▶ **The data**:

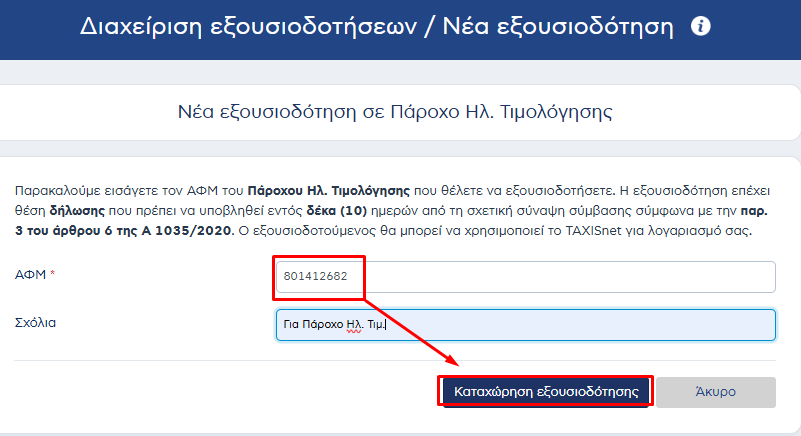Click bold 'Πάροχου Ηλ. Τιμολόγησης' in the instructions

point(328,191)
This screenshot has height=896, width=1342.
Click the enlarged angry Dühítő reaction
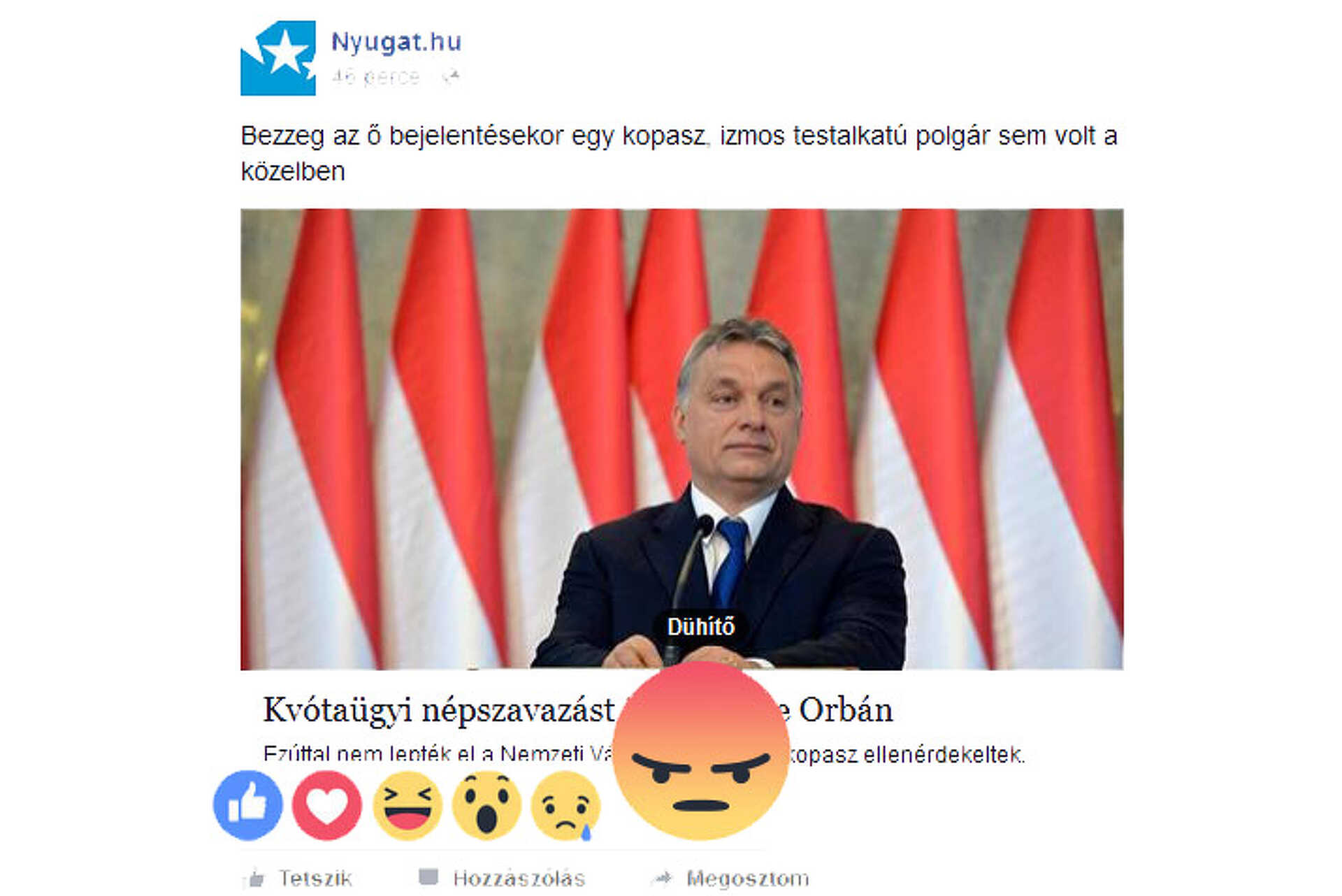tap(701, 751)
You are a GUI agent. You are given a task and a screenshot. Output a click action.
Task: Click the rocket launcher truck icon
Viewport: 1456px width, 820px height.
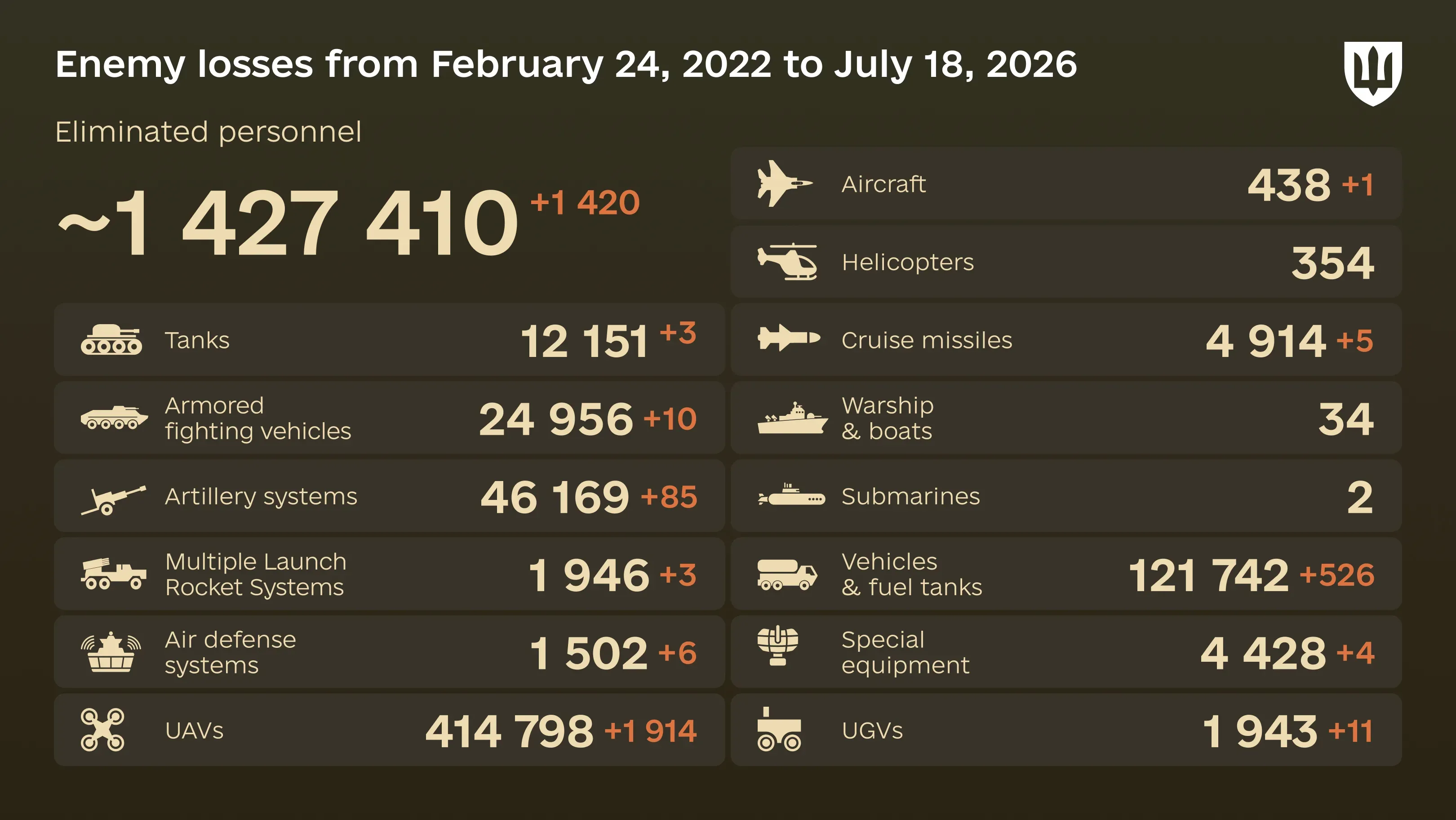coord(113,574)
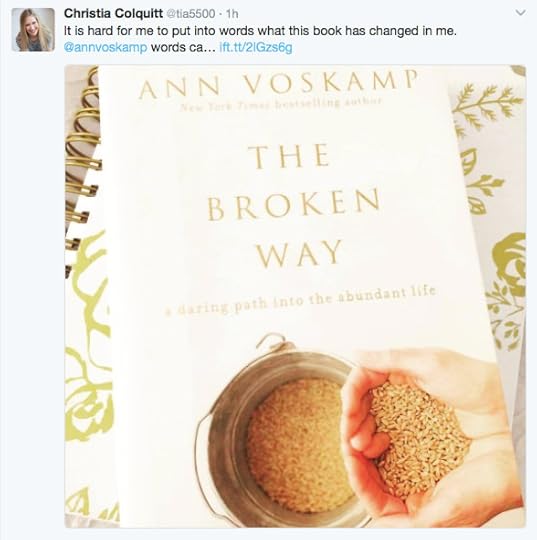
Task: Click the 'BROKEN' word on the book cover
Action: [x=293, y=206]
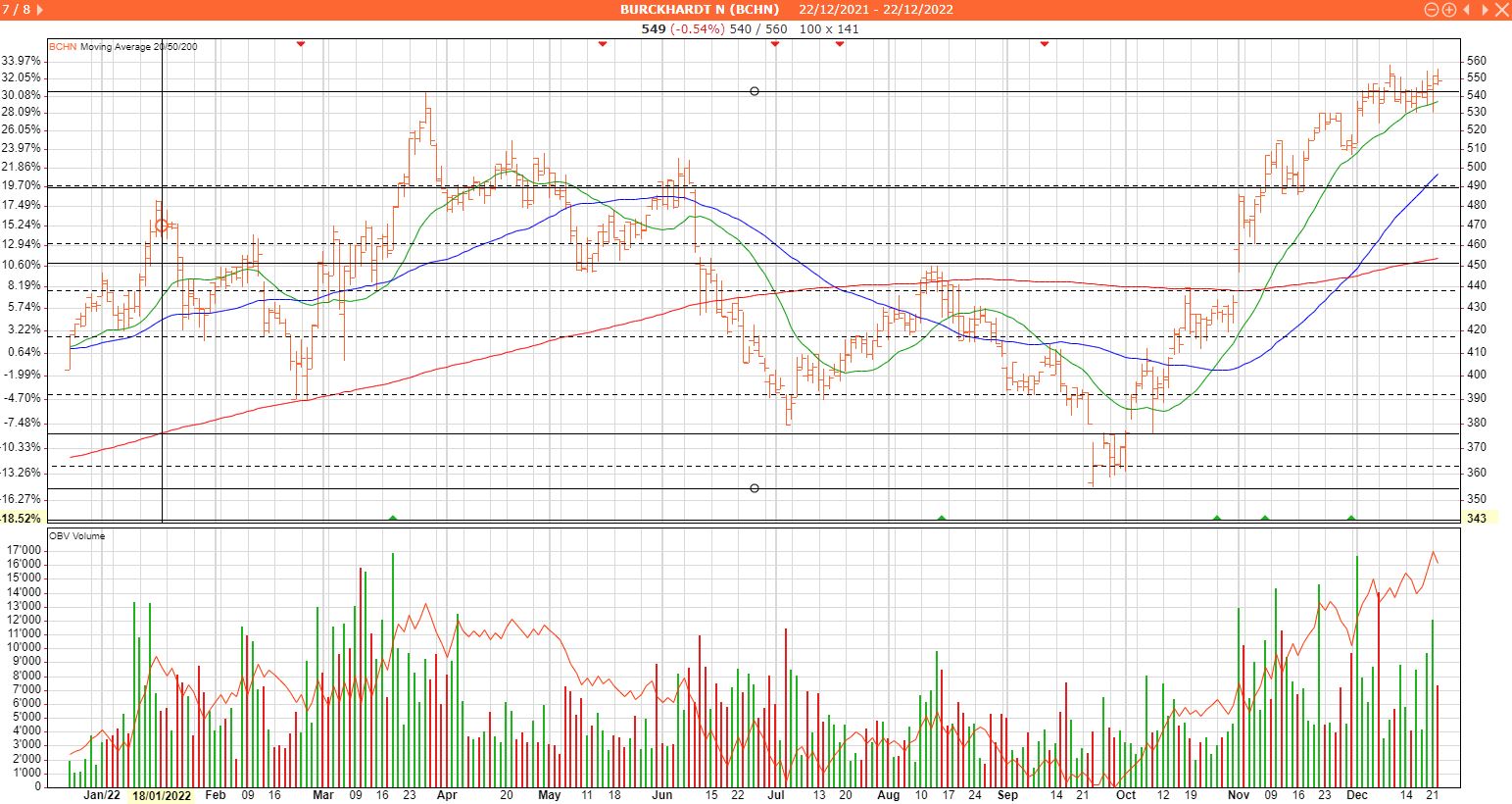Click the zoom out minus icon

point(1433,10)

▶ **Task item**: Make an exact copy of the lines above, starting at the line that contains "Click the enlarged angry Dühítő reaction" and running through the final line of the entries. Omit the pictures.

▶ **Exercise response**:
Click the enlarged angry Dühítő reaction
tap(701, 751)
You are a GUI agent. You are given a task and a screenshot. Output a click action.
Task: Click the rocket launcher truck icon
Viewport: 1456px width, 820px height.
coord(113,574)
Task: Click the 'BROKEN' word on the book cover
Action: [x=293, y=206]
Click the zoom out minus icon

point(1433,10)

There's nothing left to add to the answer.